As gasolineiras do Sol Nascente: fabulação, etnografia e utopia em Mato seco em chamas – uma conversa com Adirley Queirós e Joana Pimenta
Resumo
A paisagem do cinema brasileiro contemporâneo encontrou em Mato seco em chamas (2022) uma de suas expressões mais radicais e inventivas. A obra, codirigida por Adirley Queirós e Joana Pimenta, situa-se no epicentro de uma convulsão histórica nacional —a ascensão da extrema-direita com Jair Bolsonaro e a pandemia de Covid-19. No entanto, o filme recusa a posição de mero observador desses eventos. Em vez disso, propõe uma fabulação bélica e distópica a partir da Ceilândia (DF), onde mulheres periféricas — as "Gasolineiras" — descobrem petróleo, refinam o combustível clandestinamente e fundam uma estrutura de poder autônoma, desafiando a hegemonia do Estado e a geografia do capital.
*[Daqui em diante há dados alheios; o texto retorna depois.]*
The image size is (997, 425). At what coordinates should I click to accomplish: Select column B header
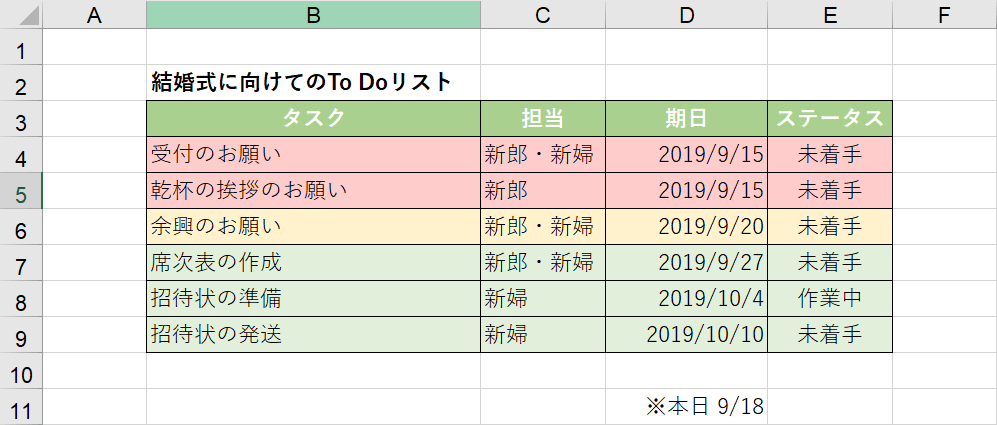tap(313, 15)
Esta entrevista, realizada no contexto da pesquisa de doutorado "Fabulações de resistência no cinema brasileiro", captura o pensamento vivo dos realizadores sobre o método que denominam "etnografia da ficção". Diferente de uma abordagem teórica fria, a conversa revela como o filme foi esculpido pelo tempo, pelos imprevistos (como a prisão real da protagonista Léa Alves) e pela tensão constante entre o rigor cinematográfico e a urgência da vida na periferia. Adirley e Joana detalham a construção de uma "sci-fi de garagem", a apropriação de estéticas populistas (como a motociata), e a recusa em produzir um cinema que "amansa" a realidade para o consumo da classe média. O resultado é um documento sobre a ética da imagem, a política da distribuição e a invenção de futuros insurgentes na América Latina.